EXERCISE REQUIREMENTS: List every line of the data below that contains the word "icon".

SOURCE DATA:
>> Start
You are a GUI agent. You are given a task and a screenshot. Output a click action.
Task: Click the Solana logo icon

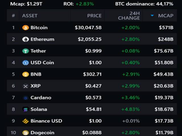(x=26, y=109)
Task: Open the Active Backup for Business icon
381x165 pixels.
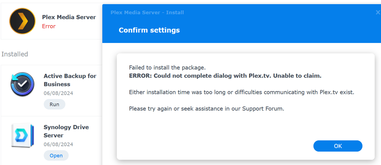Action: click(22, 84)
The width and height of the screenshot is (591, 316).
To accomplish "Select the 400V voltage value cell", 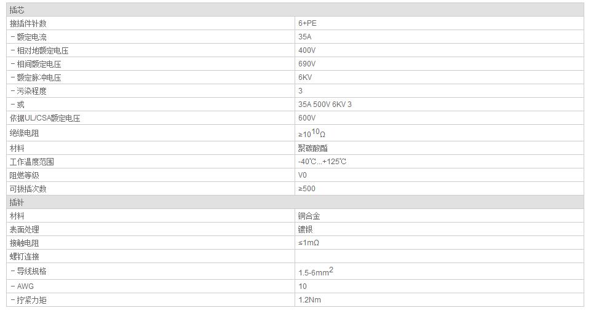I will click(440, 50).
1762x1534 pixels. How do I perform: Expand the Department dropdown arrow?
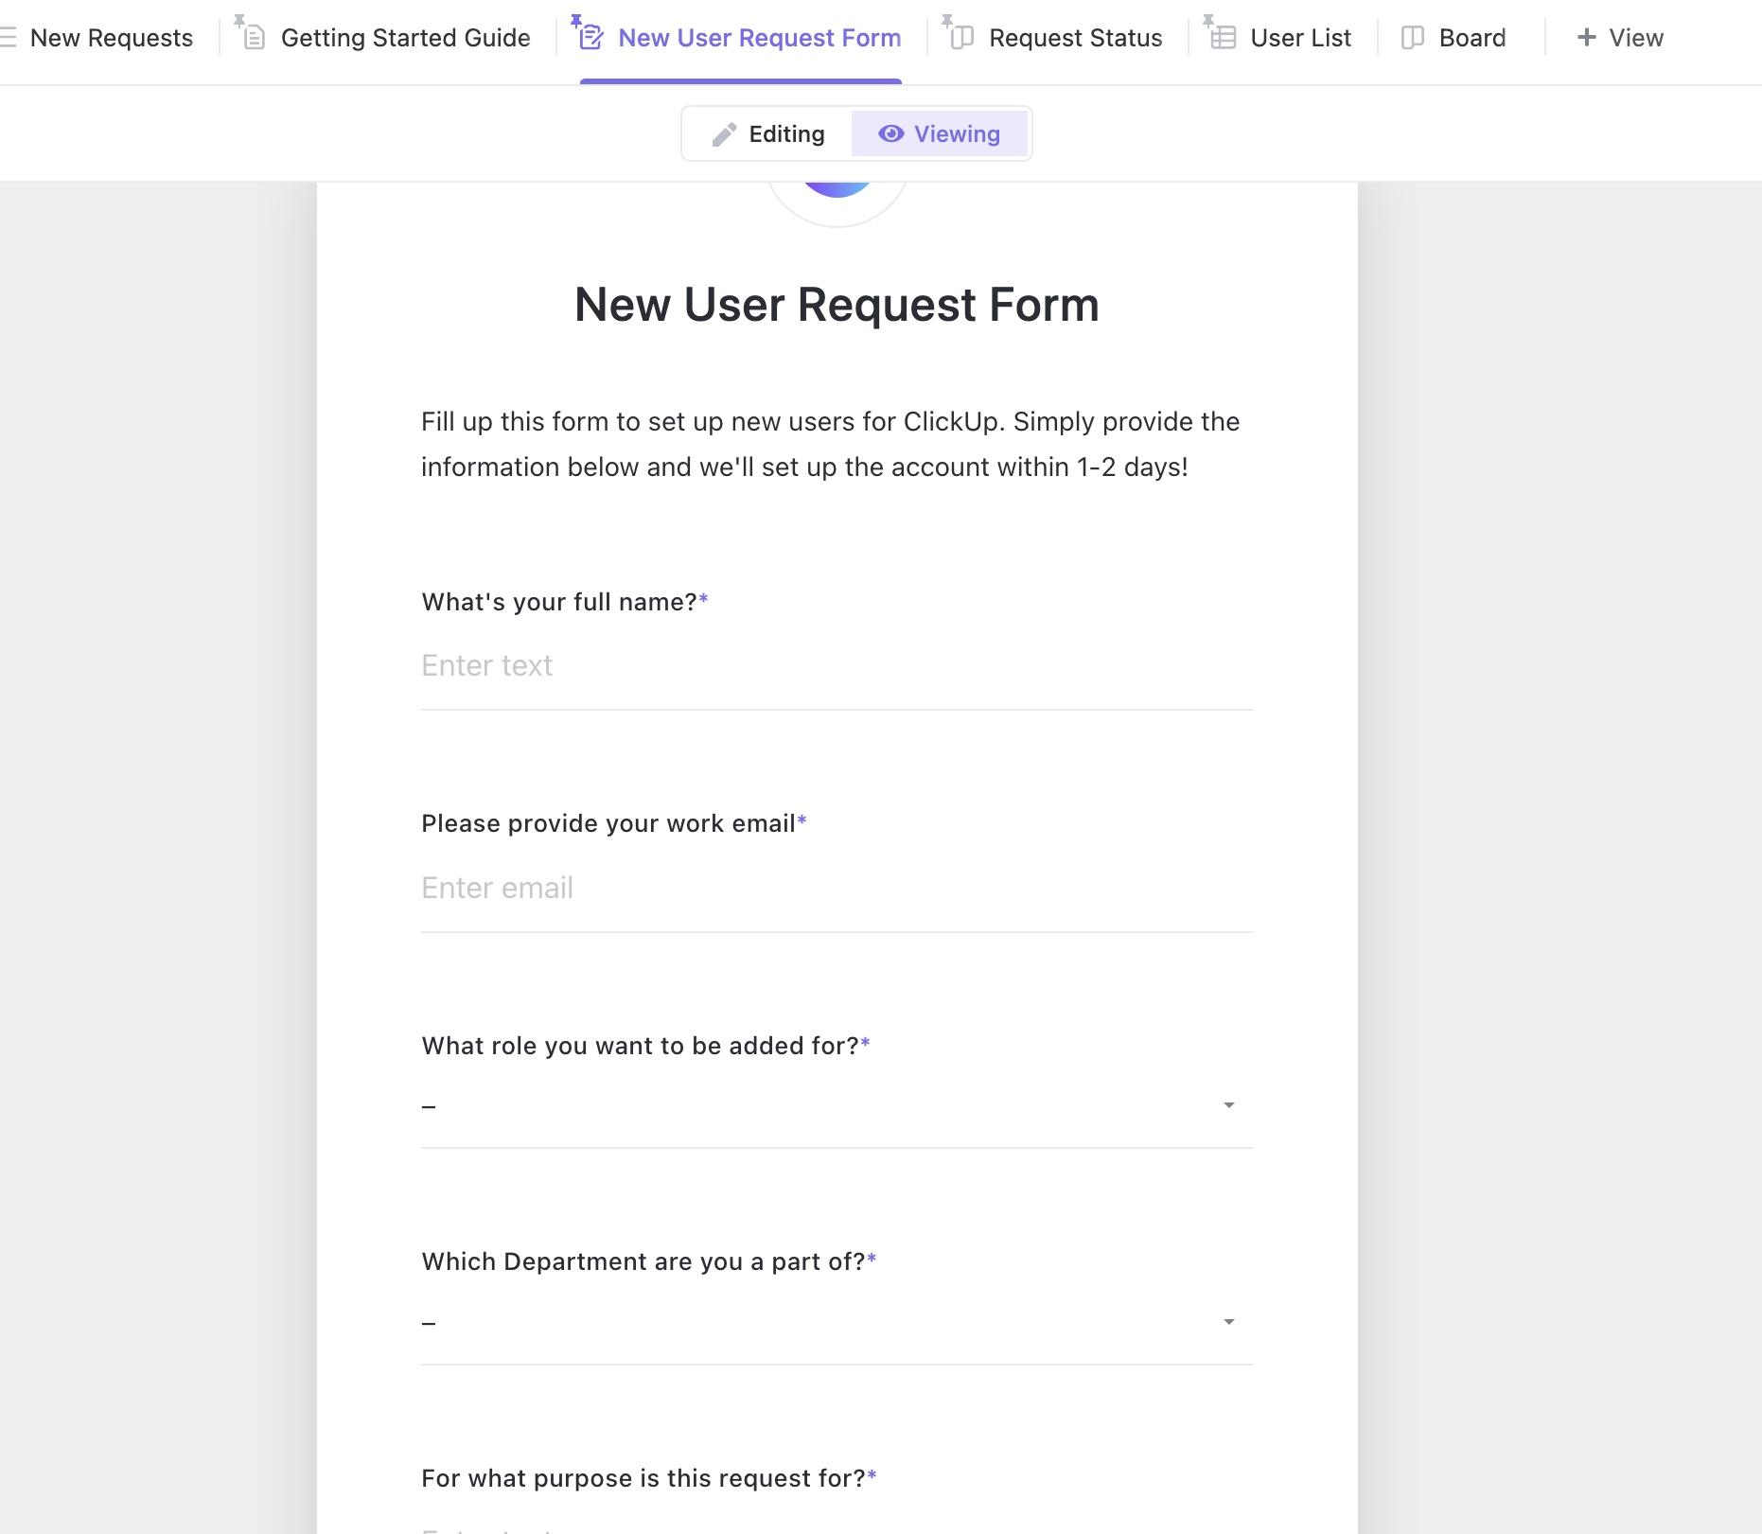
>> End
SOLVED EXERCISE:
Task: Click the Solana logo icon
Task: Open the Active Backup for Business icon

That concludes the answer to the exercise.